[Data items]
-- -- --

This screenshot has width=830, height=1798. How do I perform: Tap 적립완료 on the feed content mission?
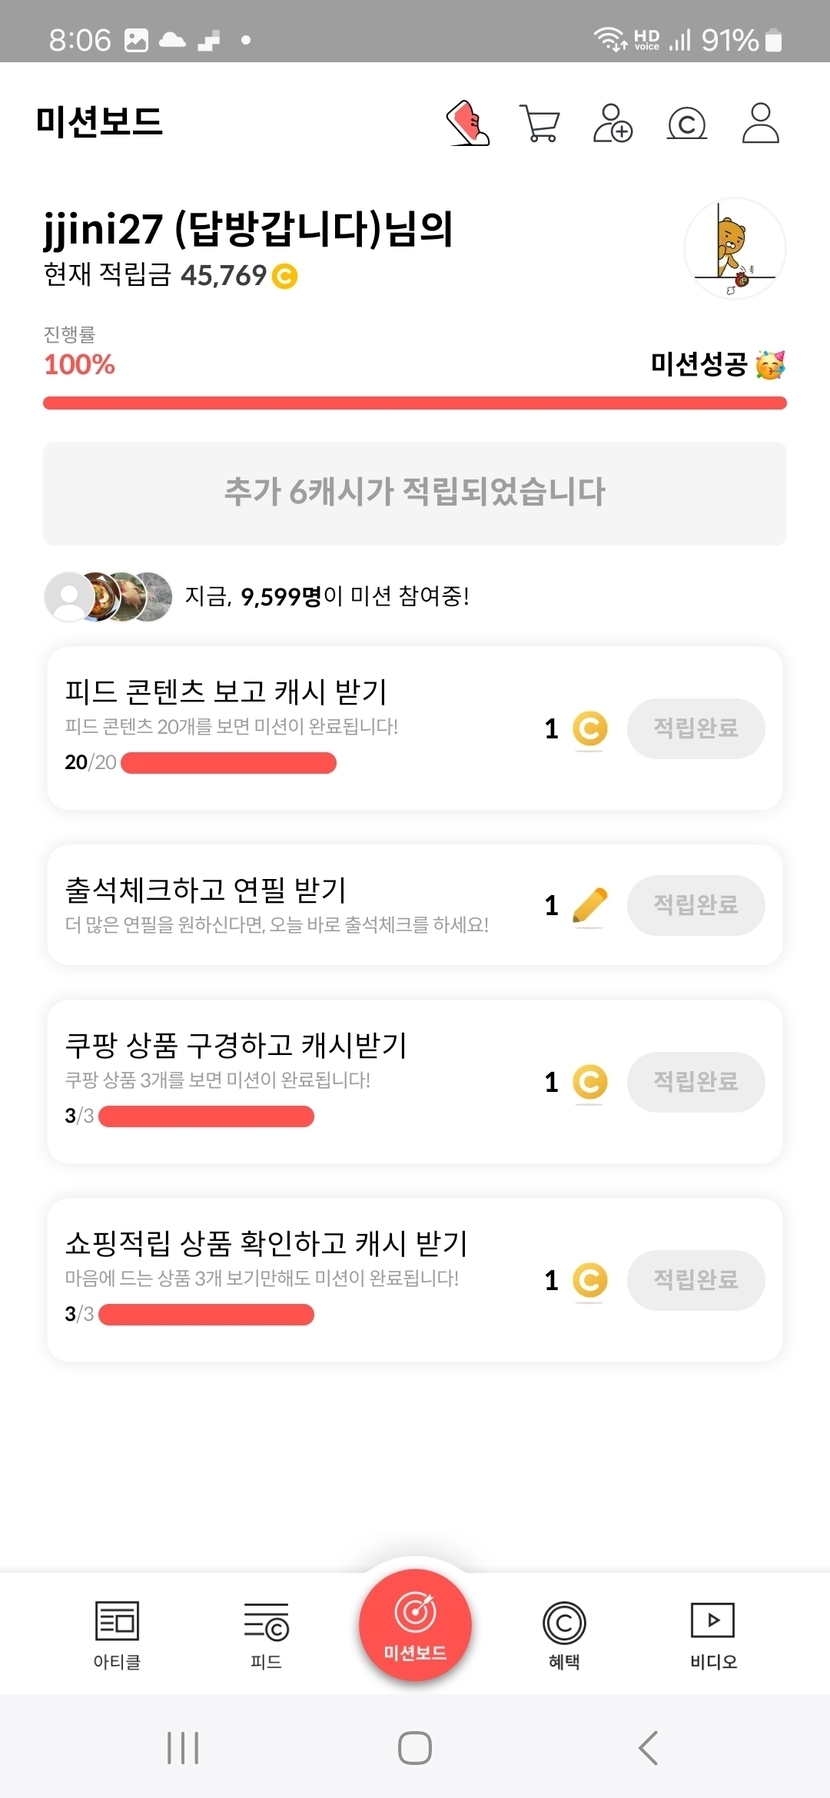pyautogui.click(x=696, y=729)
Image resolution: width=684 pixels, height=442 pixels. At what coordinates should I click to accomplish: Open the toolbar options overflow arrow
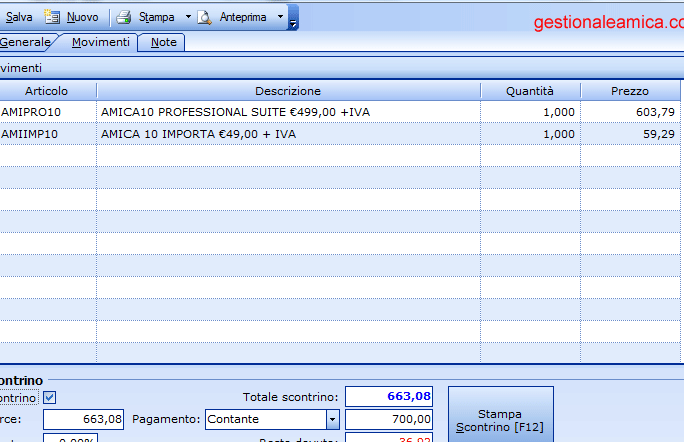click(x=293, y=22)
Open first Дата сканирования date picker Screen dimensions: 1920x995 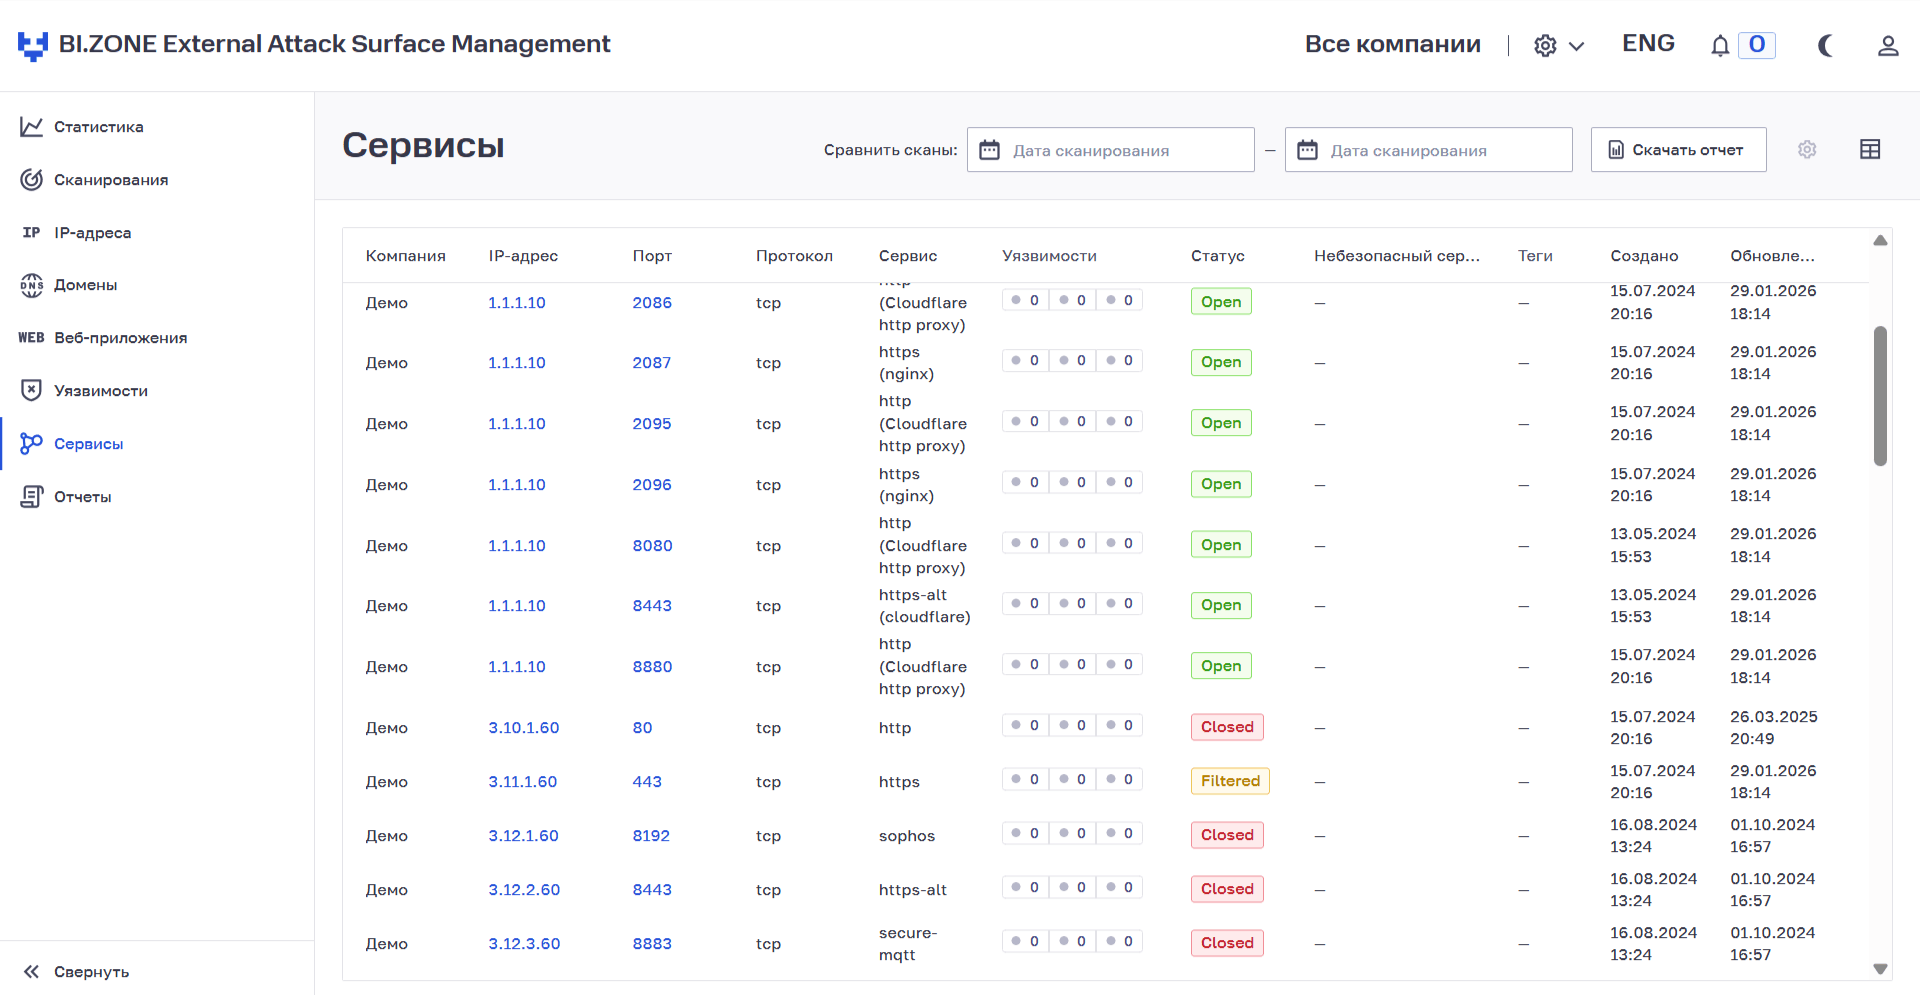[1110, 150]
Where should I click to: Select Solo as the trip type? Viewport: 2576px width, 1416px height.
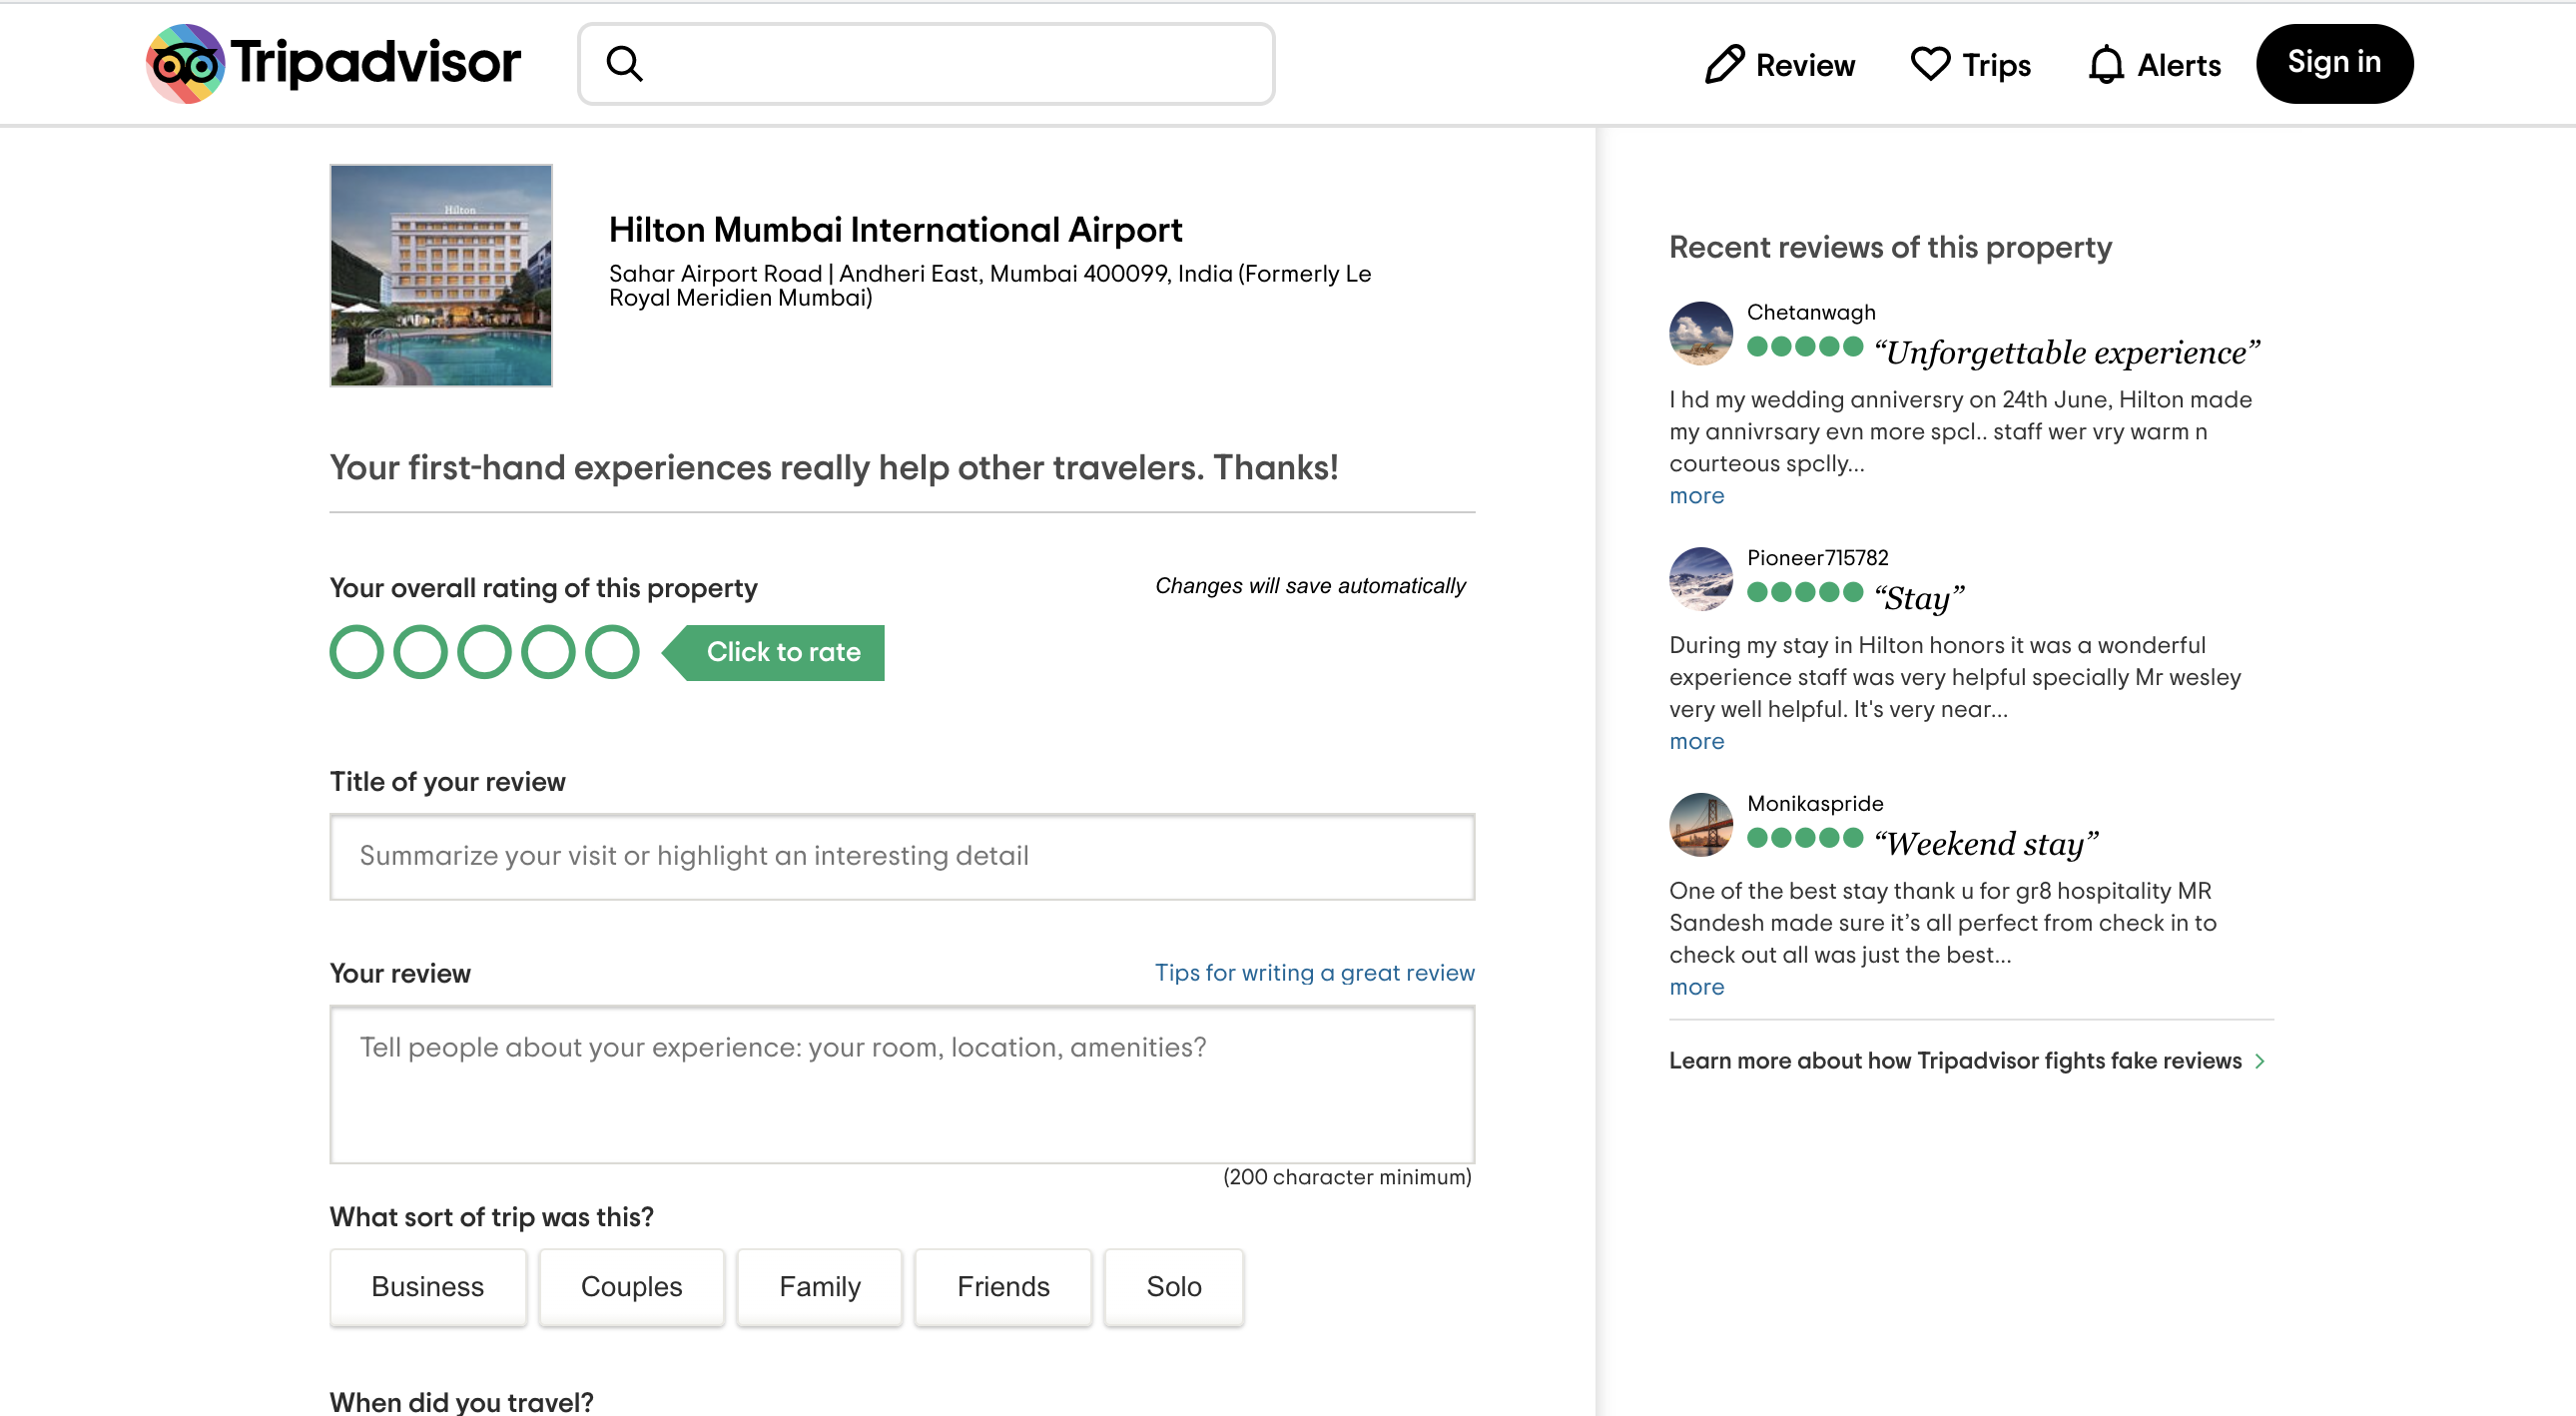(1173, 1287)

-- -- --

WHAT IS EXPECTED
Please show each line of the data above that contains the string "height", matching case exactly.

EXERCISE RESULT
This screenshot has width=830, height=1798. How do I perform: Tap 적립완료 on the feed content mission?
Image resolution: width=684 pixels, height=442 pixels. At what coordinates should I click to accomplish: Open the toolbar options overflow arrow
Where should I click to: Select Solo as the trip type? Viewport: 2576px width, 1416px height.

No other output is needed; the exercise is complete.